November 11, 2008 12:23 PM   Subscribe

How do primary and secondary health insurance policies work together? Will I get the advantages of the secondary even though I have the primary?

I have a PPO plan from Blue Cross Blue Shield (BCBS) of Texas through my employer. My husband's employer has not provided health insurance in the past, but is offering a plan through BCBS of Massachusetts starting with the new year. The coverage under his plan is better with no deductible, $5 cheaper copays and substantially better hospital coverage. The cost to him to add just our son is the same as to add me and our son, so we are planning on enrolling both of us.

My question is, will I get the advantages of his plan over mine, or since the Texas plan is my primary, will I just get those terms? I'm thinking what should happen is I should get any feature of the secondary plan that is better than my primary.

Will this happen automatically? Or will I need to submit paperwork? Like to get the $5 back on office copays?
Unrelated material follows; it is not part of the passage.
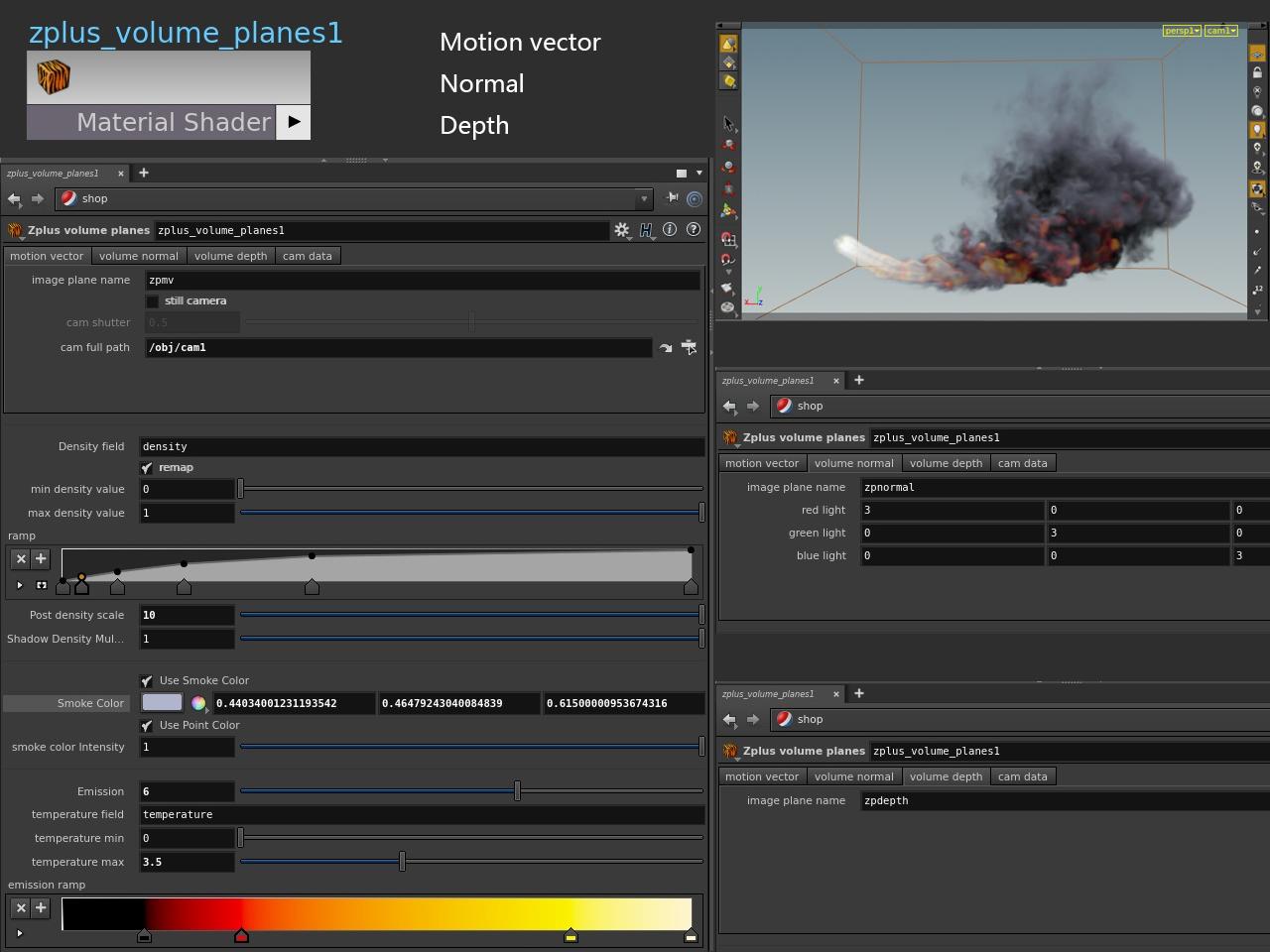This screenshot has height=952, width=1270.
Task: Click the operator chooser icon beside cam path
Action: (689, 348)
I don't think I can get out of my primary because it is paid for 100% by my employer and so I don't think I can waive it.
posted by ewiley28 to Work & Money (3 answers total) 1 user marked this as a favorite
 
You can certainly waive any plan, you will just have to bring proof of other insurance. This is not difficult to obtain.
posted by micawber at 12:58 PM on November 11, 2008


I just went to a (really boring) seminar that covered this. In California, at least -- and I think it's true anywhere -- you must first bill the primary insurer. Any costs that aren't covered can then be billed to the secondary insurer.
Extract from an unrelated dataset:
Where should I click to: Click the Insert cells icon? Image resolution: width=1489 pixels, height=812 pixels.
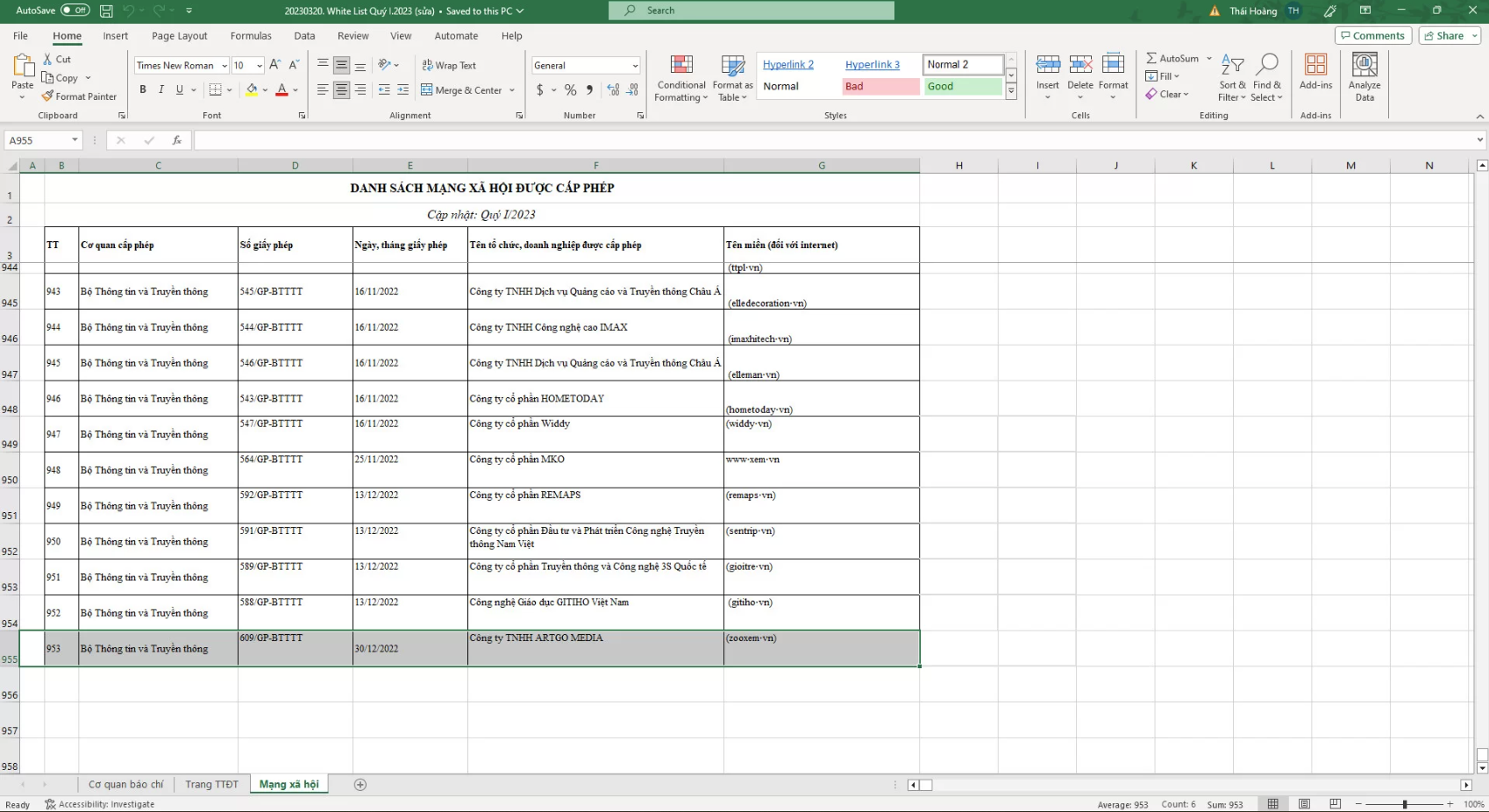(x=1048, y=66)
If your child is enrolled in both plans, they use the "birthday" rule to determine which plan is the child's primary insurer. The parent who was born earlier in the year holds the primary plan. So if you were born in January and your husband was born in December, the kid is covered by your plan first. From then on, it's the same -- bill the primary insurer first, and then you can bill the secondary insurer for any costs not covered.

If one plan is substantially better than the other, it might be to your benefit to enroll the child only in that plan.

And yes, you ought to be able to opt out of the coverage provided by your employer. Contact your HR administrator.
posted by mudpuppie at 1:40 PM on November 11, 2008


here is my experience, tho it is only with dental.

first, the provider will bill your primary insurance (which for you will be your employer's, and for your husband, his employer). after they get all they're due from the primary, they will bill your secondary for the remaining amount.

so, if after billing primary, there was a $50 balance, they would bill secondary for that. if secondary pays 80%, then secondary would pay 80% of that $50, leaving you with a balance of $10 to pay.

for us, with dental issues, it's freaking awesome to have two insurances. depending on how much your premium and deductible is, it may or may not be awesome for you to have two insurances. you should be able to opt out of your coverage if you are getting on your husband's.